This simple, yet elegant chickpea pasta sauce with rosemary and spinach makes a satisfying weeknight dinner that needs just enough time for your pasta to cook up. And let’s face it, anything with chickpeas is a sure bet to please everyone.

Ingredients

  • 12 ounces, fluid Dry Spaghetti Or Tagliatelle
  • 14 ounces, fluid Canned Chickpeas (Garbanzo Beans), Rinsed And Drained (Reserve 1/4 Cup Liquid Or Aquafaba)
  • 1 Tablespoon Fresh Rosemary, Chopped
  • ½ teaspoons Red Chili Flakes
  • ½ teaspoons Ground Black Pepper
  • 2  Shallots, Minced (about 1/3 Cup)
  • 3 cloves Garlic, Minced
  • 2 cups Almond Or Other Plant Milk
  • 1  Lemon, Divided
  • 3 cups Chopped Spinach

Preparation

Bring a large pot of salted water to a boil and add the pasta. While the pasta cooks, prepare the sauce.

In a large skillet or medium pot, add chickpeas, rosemary, red pepper flakes and black pepper. Stir chickpeas occasionally until they start to brown and pop, 5–7 minutes.

Use a spoon to transfer about half the chickpeas to a bowl. Reduce heat to medium, add shallots and garlic to the skillet, and sauté until shallots are soft, about 1 minute. Season with salt and pepper.

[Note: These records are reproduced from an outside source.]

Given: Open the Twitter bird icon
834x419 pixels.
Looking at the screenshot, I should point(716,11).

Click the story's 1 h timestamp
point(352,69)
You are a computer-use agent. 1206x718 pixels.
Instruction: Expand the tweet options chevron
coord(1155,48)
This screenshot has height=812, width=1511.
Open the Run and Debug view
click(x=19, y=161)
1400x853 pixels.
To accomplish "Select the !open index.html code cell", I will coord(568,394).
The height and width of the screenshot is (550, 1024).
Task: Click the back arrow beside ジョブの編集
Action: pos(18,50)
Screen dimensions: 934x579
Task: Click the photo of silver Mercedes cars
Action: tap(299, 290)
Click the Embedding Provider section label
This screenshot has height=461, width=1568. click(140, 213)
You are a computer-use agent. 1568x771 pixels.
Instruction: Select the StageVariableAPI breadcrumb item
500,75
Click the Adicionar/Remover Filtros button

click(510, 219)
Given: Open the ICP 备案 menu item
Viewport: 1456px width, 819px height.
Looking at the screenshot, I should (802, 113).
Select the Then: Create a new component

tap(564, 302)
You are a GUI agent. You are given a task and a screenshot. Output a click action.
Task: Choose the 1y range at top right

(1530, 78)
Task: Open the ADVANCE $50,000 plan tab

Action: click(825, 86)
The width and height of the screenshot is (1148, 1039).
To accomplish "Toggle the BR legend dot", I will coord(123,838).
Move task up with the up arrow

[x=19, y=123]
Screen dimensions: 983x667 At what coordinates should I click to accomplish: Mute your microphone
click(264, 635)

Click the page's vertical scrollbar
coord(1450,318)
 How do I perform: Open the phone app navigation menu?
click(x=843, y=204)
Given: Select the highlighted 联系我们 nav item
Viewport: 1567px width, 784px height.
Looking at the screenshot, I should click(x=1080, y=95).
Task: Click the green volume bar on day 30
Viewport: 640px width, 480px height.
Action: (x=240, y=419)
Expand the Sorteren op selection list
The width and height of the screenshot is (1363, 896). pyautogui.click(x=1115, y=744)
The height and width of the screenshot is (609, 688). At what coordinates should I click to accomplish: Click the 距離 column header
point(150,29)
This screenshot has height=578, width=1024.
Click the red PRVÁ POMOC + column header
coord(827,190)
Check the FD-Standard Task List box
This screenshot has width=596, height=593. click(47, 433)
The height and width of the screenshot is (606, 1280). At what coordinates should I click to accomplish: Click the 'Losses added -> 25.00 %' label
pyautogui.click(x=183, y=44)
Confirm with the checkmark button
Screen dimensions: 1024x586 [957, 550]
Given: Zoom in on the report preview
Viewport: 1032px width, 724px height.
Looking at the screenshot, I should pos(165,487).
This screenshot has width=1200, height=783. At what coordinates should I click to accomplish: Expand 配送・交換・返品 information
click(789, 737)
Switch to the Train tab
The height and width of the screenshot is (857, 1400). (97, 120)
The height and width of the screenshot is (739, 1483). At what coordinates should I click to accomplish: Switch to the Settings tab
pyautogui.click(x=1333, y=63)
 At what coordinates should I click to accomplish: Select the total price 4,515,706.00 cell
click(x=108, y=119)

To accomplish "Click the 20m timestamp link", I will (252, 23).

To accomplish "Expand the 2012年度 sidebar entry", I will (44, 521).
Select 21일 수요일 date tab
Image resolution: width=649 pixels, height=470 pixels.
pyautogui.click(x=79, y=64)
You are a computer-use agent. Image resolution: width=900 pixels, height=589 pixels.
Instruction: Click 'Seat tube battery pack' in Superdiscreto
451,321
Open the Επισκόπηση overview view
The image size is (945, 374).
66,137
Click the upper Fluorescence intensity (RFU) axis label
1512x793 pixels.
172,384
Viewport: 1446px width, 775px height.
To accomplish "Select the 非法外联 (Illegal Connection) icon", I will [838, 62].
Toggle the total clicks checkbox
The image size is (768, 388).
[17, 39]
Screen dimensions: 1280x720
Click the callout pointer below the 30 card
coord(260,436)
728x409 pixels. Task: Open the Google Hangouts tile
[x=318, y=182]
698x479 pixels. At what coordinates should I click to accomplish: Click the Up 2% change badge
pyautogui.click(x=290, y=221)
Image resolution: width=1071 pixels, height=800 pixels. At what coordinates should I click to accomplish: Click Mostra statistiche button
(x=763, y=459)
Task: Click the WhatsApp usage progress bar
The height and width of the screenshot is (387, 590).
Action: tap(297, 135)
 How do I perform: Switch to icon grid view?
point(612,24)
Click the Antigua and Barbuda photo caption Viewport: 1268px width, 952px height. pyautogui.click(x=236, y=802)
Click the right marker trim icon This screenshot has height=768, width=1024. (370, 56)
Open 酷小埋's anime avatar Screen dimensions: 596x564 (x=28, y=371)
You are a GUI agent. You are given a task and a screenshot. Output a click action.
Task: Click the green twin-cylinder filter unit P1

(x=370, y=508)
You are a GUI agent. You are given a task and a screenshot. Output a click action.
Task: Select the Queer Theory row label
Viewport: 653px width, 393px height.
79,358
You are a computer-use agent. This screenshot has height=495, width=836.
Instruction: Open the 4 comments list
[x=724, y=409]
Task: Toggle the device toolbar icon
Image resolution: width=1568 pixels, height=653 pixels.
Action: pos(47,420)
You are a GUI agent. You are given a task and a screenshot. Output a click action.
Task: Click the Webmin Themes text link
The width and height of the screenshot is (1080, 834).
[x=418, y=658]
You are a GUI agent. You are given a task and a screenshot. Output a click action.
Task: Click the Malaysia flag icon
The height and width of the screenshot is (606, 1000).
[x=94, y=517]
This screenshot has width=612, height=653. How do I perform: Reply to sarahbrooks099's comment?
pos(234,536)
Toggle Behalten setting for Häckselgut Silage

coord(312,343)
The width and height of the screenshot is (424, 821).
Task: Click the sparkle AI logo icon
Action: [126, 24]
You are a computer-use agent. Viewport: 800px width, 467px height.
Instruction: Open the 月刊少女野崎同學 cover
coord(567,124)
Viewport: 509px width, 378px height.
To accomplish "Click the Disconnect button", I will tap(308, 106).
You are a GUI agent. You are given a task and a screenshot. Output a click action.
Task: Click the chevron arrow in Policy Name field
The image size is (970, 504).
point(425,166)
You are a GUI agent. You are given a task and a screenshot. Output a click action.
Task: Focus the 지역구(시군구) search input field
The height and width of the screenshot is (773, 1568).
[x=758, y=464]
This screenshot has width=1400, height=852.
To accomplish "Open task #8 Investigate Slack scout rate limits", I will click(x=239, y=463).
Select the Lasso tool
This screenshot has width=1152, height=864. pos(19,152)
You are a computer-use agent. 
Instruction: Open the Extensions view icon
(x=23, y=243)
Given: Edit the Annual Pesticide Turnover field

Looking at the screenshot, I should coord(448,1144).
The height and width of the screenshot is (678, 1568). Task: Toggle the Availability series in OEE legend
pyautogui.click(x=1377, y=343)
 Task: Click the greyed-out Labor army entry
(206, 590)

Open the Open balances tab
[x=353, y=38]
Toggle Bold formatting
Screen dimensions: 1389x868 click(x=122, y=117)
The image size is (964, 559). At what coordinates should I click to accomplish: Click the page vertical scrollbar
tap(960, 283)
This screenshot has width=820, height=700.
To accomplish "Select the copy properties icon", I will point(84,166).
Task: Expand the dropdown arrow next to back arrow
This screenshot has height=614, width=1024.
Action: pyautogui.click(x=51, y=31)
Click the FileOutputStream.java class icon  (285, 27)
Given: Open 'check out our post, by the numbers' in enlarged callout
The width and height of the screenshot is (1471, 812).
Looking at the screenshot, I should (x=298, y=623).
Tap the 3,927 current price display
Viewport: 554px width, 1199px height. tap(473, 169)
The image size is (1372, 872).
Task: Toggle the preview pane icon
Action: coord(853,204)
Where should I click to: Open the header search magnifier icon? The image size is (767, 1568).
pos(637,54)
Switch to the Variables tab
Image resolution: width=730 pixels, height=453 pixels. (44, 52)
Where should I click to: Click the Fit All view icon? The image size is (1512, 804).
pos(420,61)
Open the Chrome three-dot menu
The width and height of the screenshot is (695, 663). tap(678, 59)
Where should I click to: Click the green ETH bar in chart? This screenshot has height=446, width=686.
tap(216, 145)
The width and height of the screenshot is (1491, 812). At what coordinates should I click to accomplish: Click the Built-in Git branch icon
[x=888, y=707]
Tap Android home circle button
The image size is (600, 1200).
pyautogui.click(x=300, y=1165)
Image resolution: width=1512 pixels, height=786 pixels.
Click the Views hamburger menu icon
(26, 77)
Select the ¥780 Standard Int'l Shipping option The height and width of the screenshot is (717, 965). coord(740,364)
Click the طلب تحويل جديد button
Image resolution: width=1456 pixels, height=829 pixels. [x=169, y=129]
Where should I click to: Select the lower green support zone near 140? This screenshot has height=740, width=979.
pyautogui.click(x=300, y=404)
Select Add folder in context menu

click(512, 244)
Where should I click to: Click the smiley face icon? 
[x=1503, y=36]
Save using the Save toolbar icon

Add plant milk and 2 tablespoons aquafaba. Stir to mix everything and allow it to simmer on low for about 5 minutes until sauce starts to thicken.

Cut lemon in half. Juice one half and slice the remaining half into wedges for serving.

Add chopped spinach and lemon juice. Stir to wilt the spinach (about 3 minutes). Taste to check for seasoning.

Once pasta is done, turn off heat and using tongs, transfer the pasta to the skillet. Mix well. Top with reserved chickpeas and serve with lemon wedges as a garnish.